■ What you are asked to do
Rewrite every line of the records below, replacing "Task" with "Instruction" and keeping everything else the same. Omit the pictures.

■ Available records

-.-.-

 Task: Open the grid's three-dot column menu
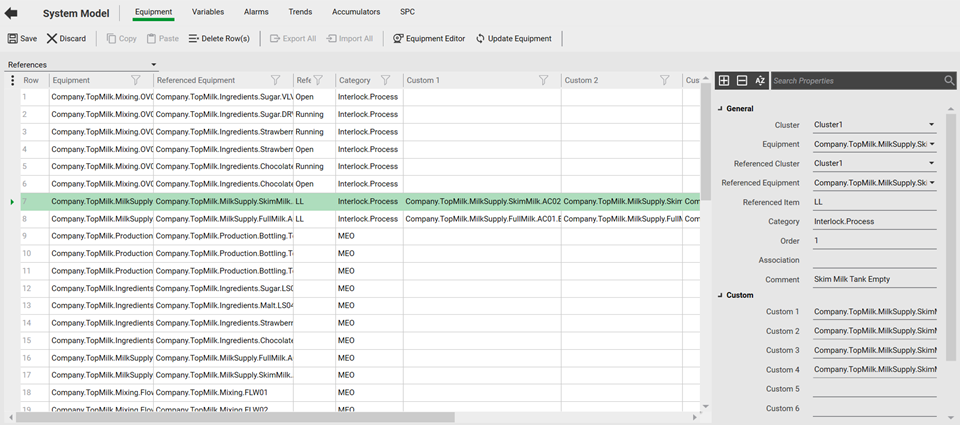(12, 80)
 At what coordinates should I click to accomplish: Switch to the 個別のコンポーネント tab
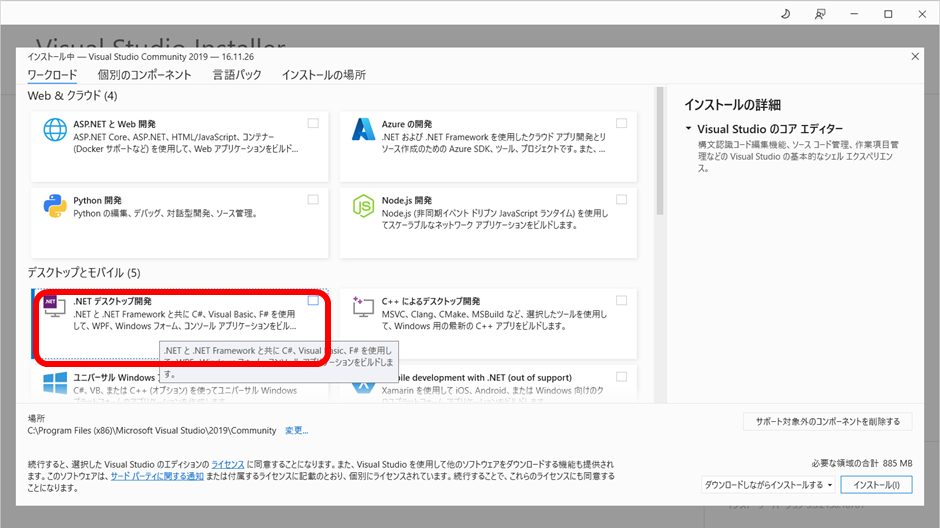pos(144,75)
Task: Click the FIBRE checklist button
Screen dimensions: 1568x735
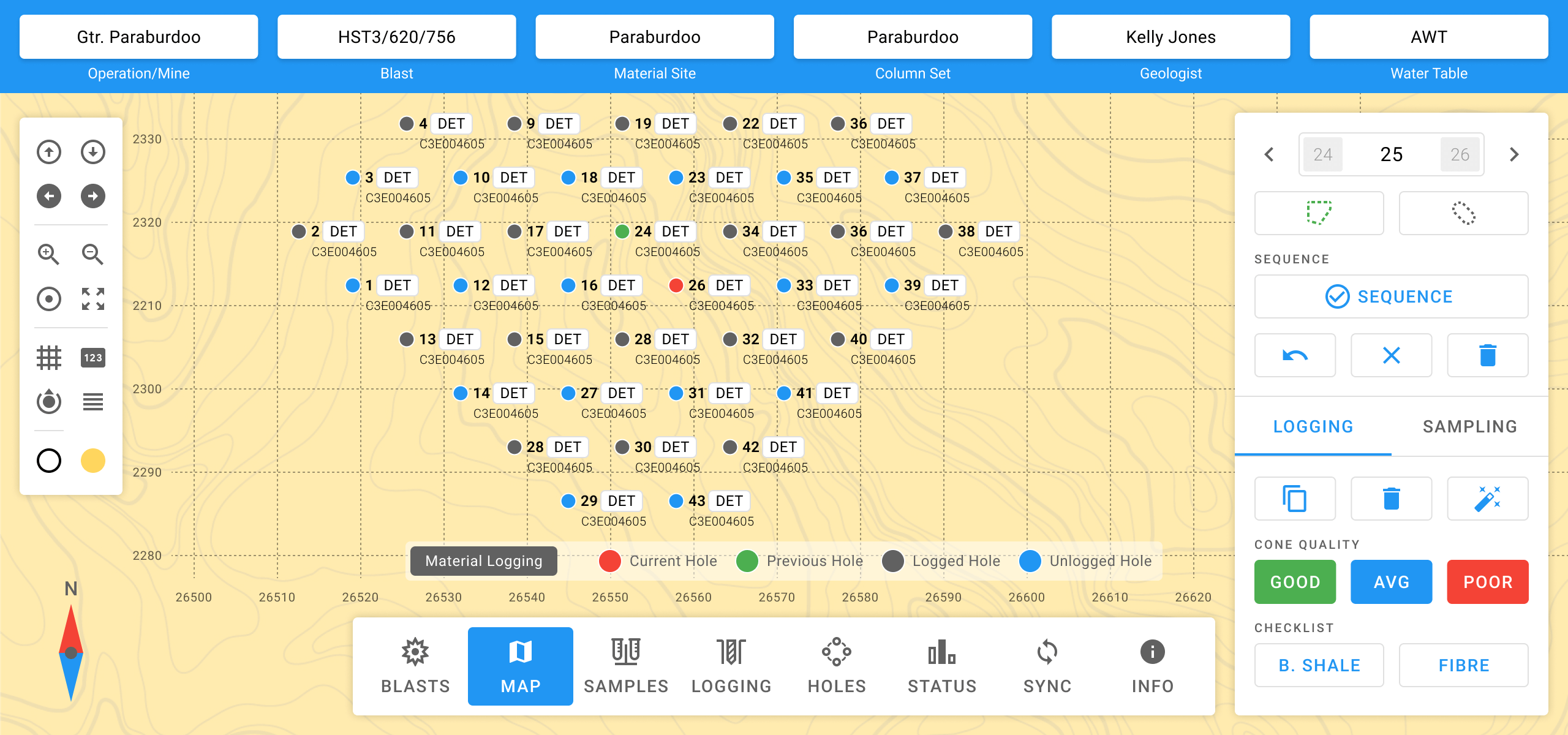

-.-.-

■ Result for this task
 Instruction: Open the grid's three-dot column menu
(12, 80)
 At what coordinates should I click to accomplish: Switch to the 個別のコンポーネント tab
pos(144,75)
Instruction: Click the FIBRE checklist button
Screen dimensions: 1568x735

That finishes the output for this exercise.